[[ Information given, beginning ]]
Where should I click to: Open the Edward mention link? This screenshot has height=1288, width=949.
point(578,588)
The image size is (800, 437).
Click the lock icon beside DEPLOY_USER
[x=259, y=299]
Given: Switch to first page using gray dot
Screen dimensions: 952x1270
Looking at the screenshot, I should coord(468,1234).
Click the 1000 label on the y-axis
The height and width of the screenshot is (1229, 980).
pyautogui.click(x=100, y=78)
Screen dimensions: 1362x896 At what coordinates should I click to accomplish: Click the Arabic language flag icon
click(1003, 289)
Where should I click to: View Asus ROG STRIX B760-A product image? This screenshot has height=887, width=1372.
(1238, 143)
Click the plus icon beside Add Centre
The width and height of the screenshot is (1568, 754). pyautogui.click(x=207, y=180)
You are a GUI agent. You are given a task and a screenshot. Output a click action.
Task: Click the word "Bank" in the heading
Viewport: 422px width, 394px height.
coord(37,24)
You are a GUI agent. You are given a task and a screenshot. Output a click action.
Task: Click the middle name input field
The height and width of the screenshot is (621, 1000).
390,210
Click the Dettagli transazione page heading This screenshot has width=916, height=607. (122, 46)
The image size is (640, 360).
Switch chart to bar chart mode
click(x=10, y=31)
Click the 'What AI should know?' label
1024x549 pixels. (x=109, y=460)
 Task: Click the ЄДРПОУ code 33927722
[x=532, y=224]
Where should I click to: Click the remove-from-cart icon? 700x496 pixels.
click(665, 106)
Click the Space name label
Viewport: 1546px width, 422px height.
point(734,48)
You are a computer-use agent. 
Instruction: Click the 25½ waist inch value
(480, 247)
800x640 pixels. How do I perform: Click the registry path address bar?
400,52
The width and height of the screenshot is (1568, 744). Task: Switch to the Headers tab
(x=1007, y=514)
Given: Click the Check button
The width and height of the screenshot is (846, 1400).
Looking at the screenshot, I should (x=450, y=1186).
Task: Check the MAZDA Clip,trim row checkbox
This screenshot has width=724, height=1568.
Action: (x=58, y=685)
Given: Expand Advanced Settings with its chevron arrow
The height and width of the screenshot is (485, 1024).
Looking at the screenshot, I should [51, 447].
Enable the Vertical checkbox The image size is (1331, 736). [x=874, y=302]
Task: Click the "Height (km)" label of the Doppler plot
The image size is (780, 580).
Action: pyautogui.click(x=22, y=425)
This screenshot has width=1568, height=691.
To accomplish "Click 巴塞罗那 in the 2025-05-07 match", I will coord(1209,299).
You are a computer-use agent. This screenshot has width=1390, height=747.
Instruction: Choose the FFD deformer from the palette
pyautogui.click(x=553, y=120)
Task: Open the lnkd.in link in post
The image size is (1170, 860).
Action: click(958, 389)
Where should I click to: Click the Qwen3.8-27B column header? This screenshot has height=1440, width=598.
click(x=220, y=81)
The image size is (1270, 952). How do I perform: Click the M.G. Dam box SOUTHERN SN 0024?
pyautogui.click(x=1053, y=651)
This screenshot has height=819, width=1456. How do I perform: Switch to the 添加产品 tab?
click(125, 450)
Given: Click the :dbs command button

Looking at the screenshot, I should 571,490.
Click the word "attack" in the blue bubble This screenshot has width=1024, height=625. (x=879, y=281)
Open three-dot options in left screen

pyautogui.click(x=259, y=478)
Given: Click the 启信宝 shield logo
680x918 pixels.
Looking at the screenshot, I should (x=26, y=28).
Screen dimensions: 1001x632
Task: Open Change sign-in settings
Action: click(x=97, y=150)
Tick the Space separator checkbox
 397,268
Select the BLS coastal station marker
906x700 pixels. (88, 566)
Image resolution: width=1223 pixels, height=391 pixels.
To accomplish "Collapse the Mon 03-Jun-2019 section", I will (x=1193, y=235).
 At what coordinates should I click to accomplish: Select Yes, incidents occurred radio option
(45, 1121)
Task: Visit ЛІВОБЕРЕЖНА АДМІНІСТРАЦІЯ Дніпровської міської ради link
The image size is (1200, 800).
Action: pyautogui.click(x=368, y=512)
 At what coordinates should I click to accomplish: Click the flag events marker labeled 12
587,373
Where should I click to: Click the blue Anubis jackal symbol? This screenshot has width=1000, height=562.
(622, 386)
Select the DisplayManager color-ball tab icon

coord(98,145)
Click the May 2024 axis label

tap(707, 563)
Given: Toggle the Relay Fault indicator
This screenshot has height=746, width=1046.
[[ Information given, end ]]
#### [Work item]
In exact wording, restate the lines of the data above from the first through the one holding "Task: Click the middle name input field", and stop after that line.

#### [Result for this exercise]
Where should I click to: Open the Edward mention link? This screenshot has height=1288, width=949.
point(578,588)
The image size is (800, 437).
Click the lock icon beside DEPLOY_USER
[x=259, y=299]
Given: Switch to first page using gray dot
Screen dimensions: 952x1270
Looking at the screenshot, I should coord(468,1234).
Click the 1000 label on the y-axis
The height and width of the screenshot is (1229, 980).
pyautogui.click(x=100, y=78)
Screen dimensions: 1362x896 At what coordinates should I click to accomplish: Click the Arabic language flag icon
click(1003, 289)
Where should I click to: View Asus ROG STRIX B760-A product image? This screenshot has height=887, width=1372.
(1238, 143)
Click the plus icon beside Add Centre
The width and height of the screenshot is (1568, 754). pyautogui.click(x=207, y=180)
You are a GUI agent. You are given a task and a screenshot. Output a click action.
Task: Click the word "Bank" in the heading
Viewport: 422px width, 394px height.
coord(37,24)
You are a GUI agent. You are given a task and a screenshot. Output a click action.
Task: Click the middle name input field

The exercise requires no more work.